As ABC News previously reported, the 127-page forms — known as SF-86's and used for background investigations — ask applicants for personal information not only about themselves but also relatives, friends, and potentially even college roommates.
OPM insists the information compromised by the intrusion into its systems does "not [include] the names of family members."
"Family members of employees were not affected by this breach," OPM says on its website.
However, U.S. officials speaking on the condition of anonymity say unequivocally such information was put at serious risk by the OPM hack. Of utmost concern are U.S. employees stationed overseas, including in countries such as China, whose government would covet personal information on relatives and contacts of American officials living in the communist country, according to officials.
"If the SF-86's associated with this hack were, in their entirety, part of the stolen information, then that would mean the potential release of a staggering amount of information, affecting an exponential amount of people," one U.S. official told ABC News on Sunday.
Acting as the government's human resources division, OPM conducts about 90 percent of background investigations for the federal government.

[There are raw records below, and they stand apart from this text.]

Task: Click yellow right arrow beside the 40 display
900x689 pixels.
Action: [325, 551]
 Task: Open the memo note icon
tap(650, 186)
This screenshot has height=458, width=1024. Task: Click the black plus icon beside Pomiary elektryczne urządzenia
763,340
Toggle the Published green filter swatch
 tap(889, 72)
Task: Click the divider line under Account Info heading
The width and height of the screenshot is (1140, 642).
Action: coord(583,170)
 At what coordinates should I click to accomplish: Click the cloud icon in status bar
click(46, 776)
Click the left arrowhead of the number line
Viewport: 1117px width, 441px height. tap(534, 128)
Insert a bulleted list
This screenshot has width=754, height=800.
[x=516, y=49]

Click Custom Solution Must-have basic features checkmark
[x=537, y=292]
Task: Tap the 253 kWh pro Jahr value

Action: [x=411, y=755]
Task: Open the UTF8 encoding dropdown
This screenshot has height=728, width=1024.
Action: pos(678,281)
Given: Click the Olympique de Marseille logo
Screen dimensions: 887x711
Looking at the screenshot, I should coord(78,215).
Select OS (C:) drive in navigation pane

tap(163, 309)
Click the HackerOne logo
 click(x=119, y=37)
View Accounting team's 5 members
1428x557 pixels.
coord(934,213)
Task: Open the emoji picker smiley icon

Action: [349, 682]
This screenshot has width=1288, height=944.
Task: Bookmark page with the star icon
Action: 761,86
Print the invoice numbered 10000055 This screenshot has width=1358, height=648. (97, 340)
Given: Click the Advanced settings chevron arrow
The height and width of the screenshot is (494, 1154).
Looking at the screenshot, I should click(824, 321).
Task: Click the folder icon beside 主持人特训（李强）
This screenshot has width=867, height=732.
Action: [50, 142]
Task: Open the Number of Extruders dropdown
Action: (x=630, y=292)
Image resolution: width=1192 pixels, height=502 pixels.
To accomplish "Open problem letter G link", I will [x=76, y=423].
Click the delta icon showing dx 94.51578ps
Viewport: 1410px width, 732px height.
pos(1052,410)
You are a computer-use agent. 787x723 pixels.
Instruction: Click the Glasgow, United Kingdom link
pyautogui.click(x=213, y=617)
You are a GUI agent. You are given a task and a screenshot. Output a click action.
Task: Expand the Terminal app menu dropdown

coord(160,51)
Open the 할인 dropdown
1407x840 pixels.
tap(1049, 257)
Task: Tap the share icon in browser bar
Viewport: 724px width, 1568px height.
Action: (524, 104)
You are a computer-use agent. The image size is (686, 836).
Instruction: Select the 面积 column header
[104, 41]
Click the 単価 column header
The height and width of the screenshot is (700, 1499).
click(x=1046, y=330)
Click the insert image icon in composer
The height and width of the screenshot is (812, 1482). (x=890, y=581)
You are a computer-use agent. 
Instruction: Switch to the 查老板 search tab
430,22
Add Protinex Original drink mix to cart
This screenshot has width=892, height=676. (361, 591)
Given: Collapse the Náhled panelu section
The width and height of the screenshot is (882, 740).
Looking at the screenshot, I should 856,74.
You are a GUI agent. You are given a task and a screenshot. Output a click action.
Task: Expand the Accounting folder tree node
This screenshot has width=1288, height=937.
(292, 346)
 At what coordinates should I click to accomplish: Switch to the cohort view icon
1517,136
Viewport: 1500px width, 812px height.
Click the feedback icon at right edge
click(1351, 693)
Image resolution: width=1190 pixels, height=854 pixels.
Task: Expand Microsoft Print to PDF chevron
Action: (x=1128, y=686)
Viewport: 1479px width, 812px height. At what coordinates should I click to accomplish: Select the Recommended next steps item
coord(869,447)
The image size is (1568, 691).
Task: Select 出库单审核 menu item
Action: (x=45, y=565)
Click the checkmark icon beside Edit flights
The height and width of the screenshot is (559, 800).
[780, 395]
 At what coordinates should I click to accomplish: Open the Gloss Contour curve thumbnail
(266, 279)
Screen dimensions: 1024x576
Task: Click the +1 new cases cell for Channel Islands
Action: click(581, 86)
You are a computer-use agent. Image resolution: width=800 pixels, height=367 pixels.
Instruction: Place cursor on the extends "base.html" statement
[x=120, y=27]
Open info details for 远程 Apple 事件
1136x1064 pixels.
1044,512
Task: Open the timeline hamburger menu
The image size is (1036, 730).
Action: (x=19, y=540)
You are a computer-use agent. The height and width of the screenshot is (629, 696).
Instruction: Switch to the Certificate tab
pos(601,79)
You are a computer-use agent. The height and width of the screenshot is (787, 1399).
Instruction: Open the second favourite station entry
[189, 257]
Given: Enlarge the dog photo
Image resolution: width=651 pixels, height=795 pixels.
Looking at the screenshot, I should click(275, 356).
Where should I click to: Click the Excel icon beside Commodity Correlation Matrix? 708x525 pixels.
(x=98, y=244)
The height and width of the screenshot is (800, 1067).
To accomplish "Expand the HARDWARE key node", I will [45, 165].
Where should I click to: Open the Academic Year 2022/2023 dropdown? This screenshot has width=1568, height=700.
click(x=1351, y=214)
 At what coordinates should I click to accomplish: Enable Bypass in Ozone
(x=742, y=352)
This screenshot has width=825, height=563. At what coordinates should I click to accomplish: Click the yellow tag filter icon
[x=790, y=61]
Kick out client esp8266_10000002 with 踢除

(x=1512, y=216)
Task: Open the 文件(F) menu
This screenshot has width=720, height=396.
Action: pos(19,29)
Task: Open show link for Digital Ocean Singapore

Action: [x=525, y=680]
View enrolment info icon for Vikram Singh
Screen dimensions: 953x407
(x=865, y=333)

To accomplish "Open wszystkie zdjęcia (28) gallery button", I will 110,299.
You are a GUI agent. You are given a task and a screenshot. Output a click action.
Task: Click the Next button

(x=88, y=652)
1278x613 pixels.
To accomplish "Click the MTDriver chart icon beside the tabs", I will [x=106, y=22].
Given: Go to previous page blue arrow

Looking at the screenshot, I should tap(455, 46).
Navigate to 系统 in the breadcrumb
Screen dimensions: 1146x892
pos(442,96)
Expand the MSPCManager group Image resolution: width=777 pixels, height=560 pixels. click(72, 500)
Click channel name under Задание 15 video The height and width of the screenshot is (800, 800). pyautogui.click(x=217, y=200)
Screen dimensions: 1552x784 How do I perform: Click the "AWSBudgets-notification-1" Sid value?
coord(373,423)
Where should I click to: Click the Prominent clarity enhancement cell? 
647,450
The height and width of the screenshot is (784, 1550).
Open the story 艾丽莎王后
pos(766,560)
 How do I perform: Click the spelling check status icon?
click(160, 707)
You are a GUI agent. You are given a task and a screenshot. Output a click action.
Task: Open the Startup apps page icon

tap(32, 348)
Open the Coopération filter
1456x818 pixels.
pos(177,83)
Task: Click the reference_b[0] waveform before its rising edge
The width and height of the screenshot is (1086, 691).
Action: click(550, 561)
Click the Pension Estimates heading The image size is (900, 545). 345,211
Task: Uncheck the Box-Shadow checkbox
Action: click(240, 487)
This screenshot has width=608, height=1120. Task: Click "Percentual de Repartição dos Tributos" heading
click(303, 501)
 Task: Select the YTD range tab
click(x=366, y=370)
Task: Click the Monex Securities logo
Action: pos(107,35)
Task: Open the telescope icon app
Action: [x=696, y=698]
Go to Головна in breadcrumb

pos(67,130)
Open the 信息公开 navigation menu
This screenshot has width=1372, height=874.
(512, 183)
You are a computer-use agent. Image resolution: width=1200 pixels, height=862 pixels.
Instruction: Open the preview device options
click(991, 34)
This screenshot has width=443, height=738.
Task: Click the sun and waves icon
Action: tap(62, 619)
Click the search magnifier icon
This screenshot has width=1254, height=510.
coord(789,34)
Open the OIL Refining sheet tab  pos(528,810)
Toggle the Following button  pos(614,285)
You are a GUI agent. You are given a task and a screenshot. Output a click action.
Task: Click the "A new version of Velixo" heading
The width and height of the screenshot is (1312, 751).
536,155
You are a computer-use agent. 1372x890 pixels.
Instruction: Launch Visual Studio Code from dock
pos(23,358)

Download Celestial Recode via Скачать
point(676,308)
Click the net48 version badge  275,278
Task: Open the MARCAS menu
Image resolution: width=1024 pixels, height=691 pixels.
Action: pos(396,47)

Information from SF-86 forms dating back three decades could have been exposed in the cyber-attack, which the U.S. government strongly suspects was carried out by hackers in China, sources said.
Applicants seeking U.S. security clearances are required to provide the full names, dates of birth, places of birth and social security numbers of spouses or partners. Relatives' full names, dates of birth, current addresses and in some cases employment information are also required. And applicants are asked to the full names, dates of birth and addresses of "foreign contacts" — defined as a foreign national, including relatives, "with whom you, or your spouse, or cohabitant are bound by affection, influence, common interests, and/or obligation."
It's still unclear exactly what was compromised by the OPM hack, particularly because OPM officials and other authorities still don't have a good handle on how much information was actually stored by OPM in the first place, one U.S. official said. Nearly 50 government agencies send data to OPM for storage in some form, according to the official.
Over the next two weeks, OPM will be sending notifications to an estimated 4 million current and former government employees whose "Personally Identifiable Information" may have been compromised by the hack.
Those notifications "will state exactly what information may have been compromised," OPM says on its website.
And "since the investigation is ongoing, additional PII exposures may come to light," an OPM official acknowledged Sunday. "In that case, OPM will conduct additional notifications as necessary."
In a statement last week, an FBI spokesman said, "We take all potential threats to public and private sector systems seriously, and will continue to investigate and hold accountable those who pose a threat in cyberspace."
An OPM spokesman did not immediately return a call seeking comment.